- **What you are asked to do**
I'd like every record given again exactly, please.

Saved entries
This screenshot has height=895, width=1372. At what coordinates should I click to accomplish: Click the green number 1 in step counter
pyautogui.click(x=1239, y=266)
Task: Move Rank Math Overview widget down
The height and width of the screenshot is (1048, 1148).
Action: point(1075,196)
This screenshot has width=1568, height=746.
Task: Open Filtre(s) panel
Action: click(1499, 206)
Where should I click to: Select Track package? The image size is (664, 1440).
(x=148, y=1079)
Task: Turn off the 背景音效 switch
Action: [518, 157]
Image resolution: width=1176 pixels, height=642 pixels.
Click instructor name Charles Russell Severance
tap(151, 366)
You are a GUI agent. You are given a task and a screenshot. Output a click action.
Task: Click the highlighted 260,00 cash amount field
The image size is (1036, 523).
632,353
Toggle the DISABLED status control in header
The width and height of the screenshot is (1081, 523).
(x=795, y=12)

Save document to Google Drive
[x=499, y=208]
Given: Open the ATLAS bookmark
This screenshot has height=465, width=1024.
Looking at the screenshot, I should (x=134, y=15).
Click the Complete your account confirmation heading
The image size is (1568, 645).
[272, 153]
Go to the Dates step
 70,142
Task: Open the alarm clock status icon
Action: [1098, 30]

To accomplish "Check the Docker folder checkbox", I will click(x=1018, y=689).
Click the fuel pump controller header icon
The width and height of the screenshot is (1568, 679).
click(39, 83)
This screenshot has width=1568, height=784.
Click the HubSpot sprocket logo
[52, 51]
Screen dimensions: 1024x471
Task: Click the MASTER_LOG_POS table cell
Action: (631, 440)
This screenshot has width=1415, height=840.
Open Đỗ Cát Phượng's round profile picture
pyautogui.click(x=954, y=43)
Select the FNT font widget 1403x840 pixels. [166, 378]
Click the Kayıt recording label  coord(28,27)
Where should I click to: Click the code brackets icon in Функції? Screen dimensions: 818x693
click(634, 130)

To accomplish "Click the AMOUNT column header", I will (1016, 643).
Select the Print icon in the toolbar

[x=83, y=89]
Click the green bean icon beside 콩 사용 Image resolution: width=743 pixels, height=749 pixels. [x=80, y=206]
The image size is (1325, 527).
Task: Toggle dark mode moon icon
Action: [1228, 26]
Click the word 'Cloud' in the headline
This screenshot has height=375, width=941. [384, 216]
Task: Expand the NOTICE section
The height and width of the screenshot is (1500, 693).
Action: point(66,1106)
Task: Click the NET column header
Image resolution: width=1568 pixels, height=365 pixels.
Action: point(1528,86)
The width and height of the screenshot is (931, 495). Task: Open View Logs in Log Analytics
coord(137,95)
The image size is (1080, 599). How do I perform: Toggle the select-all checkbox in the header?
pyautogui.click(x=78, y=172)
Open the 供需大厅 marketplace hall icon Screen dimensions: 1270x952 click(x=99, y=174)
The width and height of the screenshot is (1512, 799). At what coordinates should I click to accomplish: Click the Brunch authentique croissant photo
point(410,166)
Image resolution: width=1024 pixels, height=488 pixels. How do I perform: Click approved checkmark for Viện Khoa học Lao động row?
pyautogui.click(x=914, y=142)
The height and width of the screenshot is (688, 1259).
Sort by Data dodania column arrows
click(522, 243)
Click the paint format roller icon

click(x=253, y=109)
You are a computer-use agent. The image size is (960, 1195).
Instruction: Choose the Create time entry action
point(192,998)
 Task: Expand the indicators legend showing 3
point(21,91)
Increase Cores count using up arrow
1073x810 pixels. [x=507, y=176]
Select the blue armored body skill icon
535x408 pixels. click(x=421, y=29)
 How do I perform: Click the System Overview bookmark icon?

- **Task response**
This screenshot has height=895, width=1372. At what coordinates should I click to accomplish: Click the green number 1 in step counter
pyautogui.click(x=1239, y=266)
Task: Move Rank Math Overview widget down
The height and width of the screenshot is (1048, 1148).
Action: point(1075,196)
This screenshot has width=1568, height=746.
Task: Open Filtre(s) panel
Action: click(1499, 206)
Where should I click to: Select Track package? The image size is (664, 1440).
(x=148, y=1079)
Task: Turn off the 背景音效 switch
Action: [518, 157]
Image resolution: width=1176 pixels, height=642 pixels.
Click instructor name Charles Russell Severance
tap(151, 366)
You are a GUI agent. You are given a task and a screenshot. Output a click action.
Task: Click the highlighted 260,00 cash amount field
The image size is (1036, 523).
632,353
Toggle the DISABLED status control in header
The width and height of the screenshot is (1081, 523).
(x=795, y=12)

Save document to Google Drive
[x=499, y=208]
Given: Open the ATLAS bookmark
This screenshot has height=465, width=1024.
Looking at the screenshot, I should (x=134, y=15).
Click the Complete your account confirmation heading
The image size is (1568, 645).
[272, 153]
Go to the Dates step
 70,142
Task: Open the alarm clock status icon
Action: [1098, 30]

To accomplish "Check the Docker folder checkbox", I will click(x=1018, y=689).
Click the fuel pump controller header icon
The width and height of the screenshot is (1568, 679).
click(39, 83)
This screenshot has width=1568, height=784.
Click the HubSpot sprocket logo
[52, 51]
Screen dimensions: 1024x471
Task: Click the MASTER_LOG_POS table cell
Action: (631, 440)
This screenshot has width=1415, height=840.
Open Đỗ Cát Phượng's round profile picture
pyautogui.click(x=954, y=43)
Select the FNT font widget 1403x840 pixels. [166, 378]
Click the Kayıt recording label  coord(28,27)
Where should I click to: Click the code brackets icon in Функції? Screen dimensions: 818x693
click(634, 130)

To accomplish "Click the AMOUNT column header", I will (1016, 643).
Select the Print icon in the toolbar

[x=83, y=89]
Click the green bean icon beside 콩 사용 Image resolution: width=743 pixels, height=749 pixels. [x=80, y=206]
The image size is (1325, 527).
Task: Toggle dark mode moon icon
Action: [1228, 26]
Click the word 'Cloud' in the headline
This screenshot has height=375, width=941. [384, 216]
Task: Expand the NOTICE section
The height and width of the screenshot is (1500, 693).
Action: point(66,1106)
Task: Click the NET column header
Image resolution: width=1568 pixels, height=365 pixels.
Action: point(1528,86)
The width and height of the screenshot is (931, 495). Task: Open View Logs in Log Analytics
coord(137,95)
The image size is (1080, 599). How do I perform: Toggle the select-all checkbox in the header?
pyautogui.click(x=78, y=172)
Open the 供需大厅 marketplace hall icon Screen dimensions: 1270x952 click(x=99, y=174)
The width and height of the screenshot is (1512, 799). At what coordinates should I click to accomplish: Click the Brunch authentique croissant photo
point(410,166)
Image resolution: width=1024 pixels, height=488 pixels. How do I perform: Click approved checkmark for Viện Khoa học Lao động row?
pyautogui.click(x=914, y=142)
The height and width of the screenshot is (688, 1259).
Sort by Data dodania column arrows
click(522, 243)
Click the paint format roller icon

click(x=253, y=109)
You are a computer-use agent. The image size is (960, 1195).
Instruction: Choose the Create time entry action
point(192,998)
 Task: Expand the indicators legend showing 3
point(21,91)
Increase Cores count using up arrow
1073x810 pixels. [x=507, y=176]
Select the blue armored body skill icon
535x408 pixels. click(x=421, y=29)
 How do I perform: Click the System Overview bookmark icon?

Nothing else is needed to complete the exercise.